#### [Textauszug]

================

Galliger Thriller über das Schwein im Manne

Was wurde nach Cannes nicht alles geschrieben über diesen neuen Woody Allen, der so gar nicht Woody Allen sei, vielmehr Hitchcock und so weiter ...

Alles Unsinn, denn natürlich ist dies ein waschechter Woody Allen, nur eben einer, der einige neue Facetten aufzeigt, der neuerliche Beweise für die unverbrauchte Virtuosität dieses wunderbaren amerikanischen Filmemachers liefert. Zum Beispiel den, daß er auch im Thrillerfach besteht. Denn was wie ein etwas betulicher Gesellschaftsroman (ohne pejorative Semantik, bitte!) beginnt, entpuppt sich als biestiges Thrillerwerk über Charakterschweine, Oberflächlichkeit und den Zynismus, der dem Begriff Glück als Naturell an den Hacken klebt.

================

#### [Material]
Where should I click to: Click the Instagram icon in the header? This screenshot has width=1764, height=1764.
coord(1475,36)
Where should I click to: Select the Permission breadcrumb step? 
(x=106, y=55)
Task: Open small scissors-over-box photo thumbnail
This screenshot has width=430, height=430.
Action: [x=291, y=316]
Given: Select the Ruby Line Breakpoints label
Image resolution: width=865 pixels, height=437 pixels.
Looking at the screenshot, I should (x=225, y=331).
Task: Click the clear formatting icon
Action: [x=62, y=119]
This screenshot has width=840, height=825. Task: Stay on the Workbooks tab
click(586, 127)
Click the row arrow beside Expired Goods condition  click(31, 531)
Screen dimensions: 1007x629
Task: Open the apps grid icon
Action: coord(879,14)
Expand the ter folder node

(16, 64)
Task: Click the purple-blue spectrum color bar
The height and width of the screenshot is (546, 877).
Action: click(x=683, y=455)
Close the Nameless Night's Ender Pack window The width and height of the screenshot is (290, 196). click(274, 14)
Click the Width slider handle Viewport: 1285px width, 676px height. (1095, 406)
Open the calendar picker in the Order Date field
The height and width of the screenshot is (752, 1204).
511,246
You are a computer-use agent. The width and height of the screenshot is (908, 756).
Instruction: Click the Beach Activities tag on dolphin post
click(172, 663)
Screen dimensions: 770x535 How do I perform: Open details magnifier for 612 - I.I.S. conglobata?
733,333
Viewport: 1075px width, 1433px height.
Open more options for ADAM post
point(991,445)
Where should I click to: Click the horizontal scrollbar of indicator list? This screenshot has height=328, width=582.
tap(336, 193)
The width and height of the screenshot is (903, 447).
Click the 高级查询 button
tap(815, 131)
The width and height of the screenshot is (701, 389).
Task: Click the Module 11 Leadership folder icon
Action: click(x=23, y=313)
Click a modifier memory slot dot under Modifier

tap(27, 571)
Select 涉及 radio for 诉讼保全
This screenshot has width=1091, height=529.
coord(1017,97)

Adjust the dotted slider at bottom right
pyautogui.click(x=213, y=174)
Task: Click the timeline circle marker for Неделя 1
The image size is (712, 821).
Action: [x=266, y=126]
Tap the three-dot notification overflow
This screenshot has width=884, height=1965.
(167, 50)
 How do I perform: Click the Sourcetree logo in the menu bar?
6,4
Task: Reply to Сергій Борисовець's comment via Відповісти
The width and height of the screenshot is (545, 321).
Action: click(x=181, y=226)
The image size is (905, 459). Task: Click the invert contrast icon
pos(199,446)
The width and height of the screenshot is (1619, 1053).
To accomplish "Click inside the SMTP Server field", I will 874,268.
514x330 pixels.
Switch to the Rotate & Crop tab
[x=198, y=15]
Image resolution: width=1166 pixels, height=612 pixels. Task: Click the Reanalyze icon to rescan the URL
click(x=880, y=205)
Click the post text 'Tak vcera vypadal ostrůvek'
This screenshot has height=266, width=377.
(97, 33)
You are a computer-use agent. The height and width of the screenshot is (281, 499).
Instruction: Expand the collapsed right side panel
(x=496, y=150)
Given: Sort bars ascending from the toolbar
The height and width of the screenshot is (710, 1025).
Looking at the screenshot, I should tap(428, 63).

================

#### [Aufgaben]
a) Zähle alle Themen auf, von denen das biestige Thrillerwerk laut der Filmkritik zum neuen Woody-Allen-Film handelt.
b) Führe die Filmkritik zum neuen Woody-Allen-Film im Anschluss an ihren letzten Satz weiter.
Das Material wird für die Bearbeitung nicht gebraucht.

#### [Lösungen]
a)
- Charakterschweine
- Oberflächlichkeit
- der Zynismus, der dem Begriff Glück als Naturell an den Hacken klebt

b)
Allen führt - eben doch wie immer - knapp, knackig und gekonnt die Figuren ein. Hier steht Chris Wilton im Mittelpunkt, von sozial niederer Herkunft, der Ex-Profi, der sich nun als Tennislehrer bei reichen Leuten verdingt, sich an Chloe, die Tochter des Hauses, hält, größere, vor allem sexuelle Begehrlichkeiten aber schließlich bei Nola entwickelt. Die aber ist verbandelt mit Tom, dem Sohn des Hauses. Chris läßt Tennisschläger Tennisschläger sein, steigt im Familienunternehmen auf und beginnt schließlich eine Affäre mit Nola, der ebenfalls nicht ganz so adlig vorbestimmten Amerikanerin. Eine Affäre, die bitter enden muß, da der Mensch an sich und Männer im Besonderen nun mal Schweine sind ...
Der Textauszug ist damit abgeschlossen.